#### [Passage provided]
....
PALM BEACH, Fla. —It rained hard on the third morning of the 2010 National Association of Chain Drug Stores Annual Meeting here, forcing the hundreds of retailers and vendors into The Breakers’ indoor spaces to try to maintain their meeting schedules despite the weather. The storm was an inconvenient reminder that not all things in business can be controlled or anticipated, and it was an apt metaphor for the unsettled, shifting world of pharmacy retailing in an era of health reform, reimbursement challenges and a halting economic recovery.
The chain pharmacy industry, NACDS leaders repeated throughout the four-day event last month, is navigating in uncharted waters—but in a boat made more seaworthy by the efforts of the group and its members. Incoming NACDS chairman Larry Merlo, his predecessor Andy Giancamilli and the organization’s president and CEO Steve Anderson all reminded the roughly 2,000 retail and supplier executives, pharmacy educators, health industry experts and guests who made the trek to Palm Beach that the industry now operates in a time of unprecedented challenges to the healthcare system, unsustainable growth in health costs and the uncertainties of a shiny, new health-reform law. But they also asserted that community pharmacy is far more unified, focused and respected as a contributing member of an integrated healthcare team than it was in years past.
“We realized that we had to stop whining and start winning. We realized that we couldn’t just go into congressional offices and say what we were against,” Anderson said at the conference kickoff on April 25. “And, though reimbursement looms large…we had to describe the way that pharmacy improves lives and saves long-term healthcare costs. So we are. And it is working.”
....
#### [Recorded data]
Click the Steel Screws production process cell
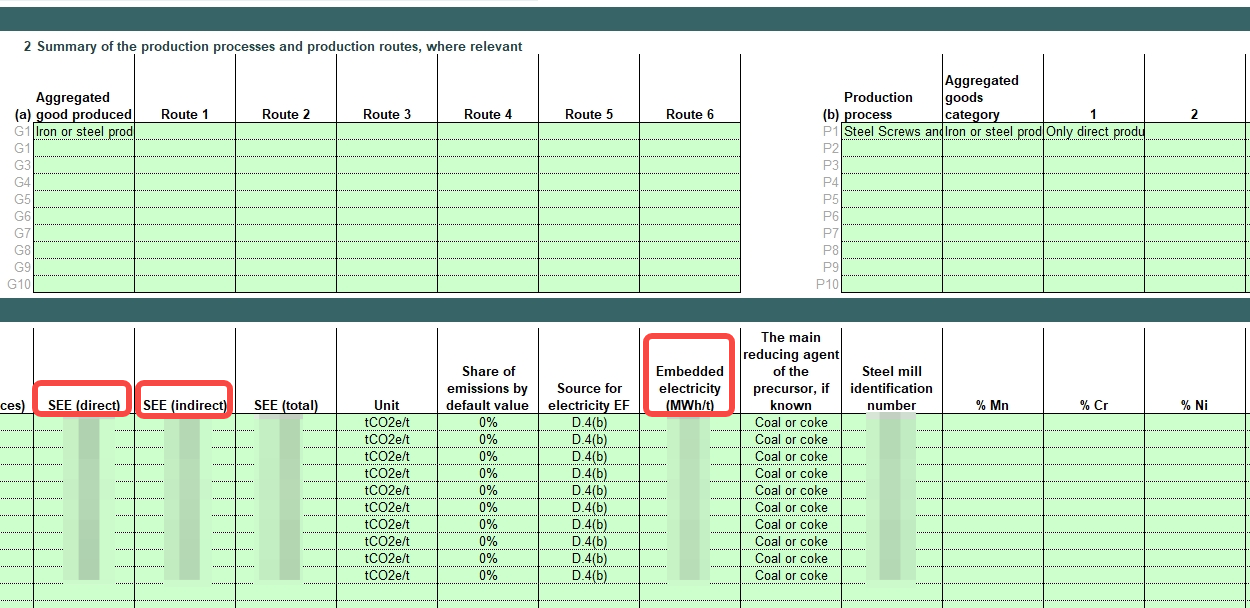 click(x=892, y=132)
....
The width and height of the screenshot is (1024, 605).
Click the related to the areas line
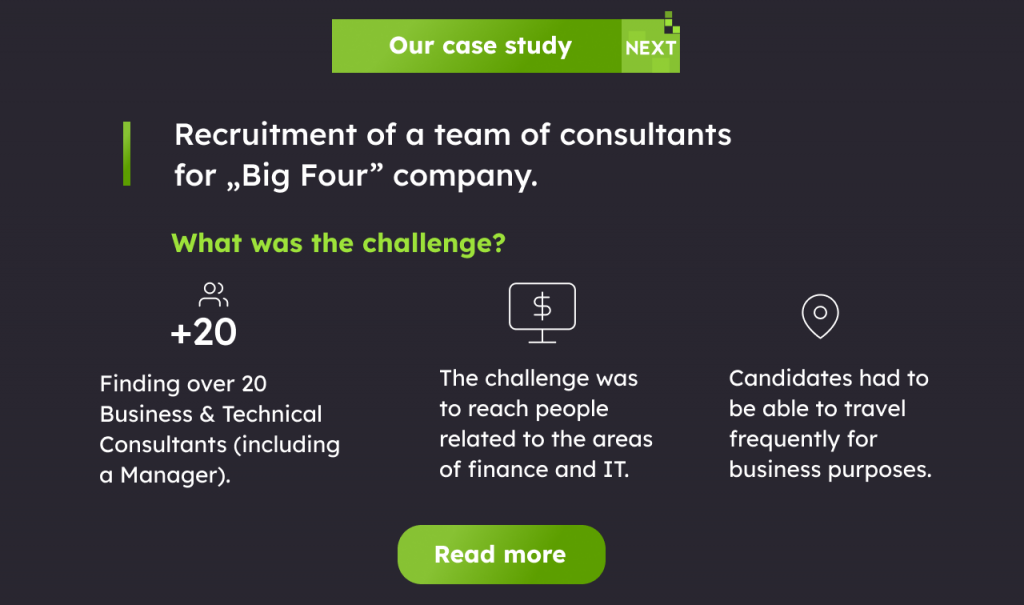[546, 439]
....
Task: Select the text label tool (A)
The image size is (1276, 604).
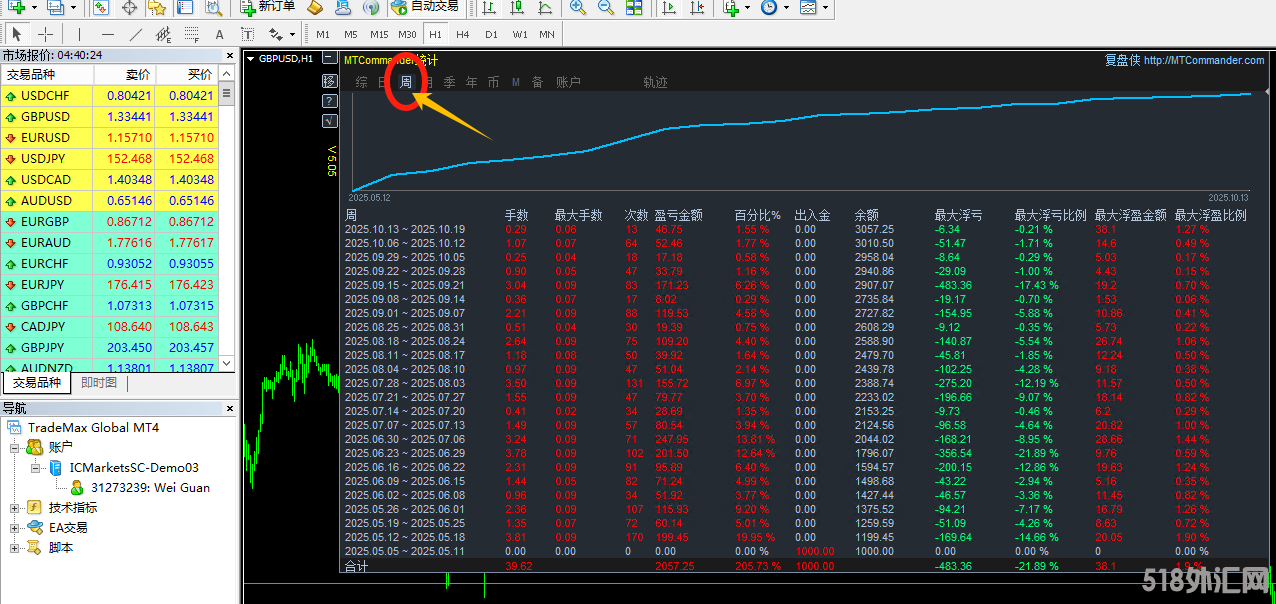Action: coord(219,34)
....
#### [Work instruction]
Quote the portion of the NACDS meeting article that opens with the words containing "The chain pharmacy" and closes with "in years past.". The lines come from a separate source and are unrelated to the text.

#### [Task result]
The chain pharmacy industry, NACDS leaders repeated throughout the four-day event last month, is navigating in uncharted waters—but in a boat made more seaworthy by the efforts of the group and its members. Incoming NACDS chairman Larry Merlo, his predecessor Andy Giancamilli and the organization’s president and CEO Steve Anderson all reminded the roughly 2,000 retail and supplier executives, pharmacy educators, health industry experts and guests who made the trek to Palm Beach that the industry now operates in a time of unprecedented challenges to the healthcare system, unsustainable growth in health costs and the uncertainties of a shiny, new health-reform law. But they also asserted that community pharmacy is far more unified, focused and respected as a contributing member of an integrated healthcare team than it was in years past.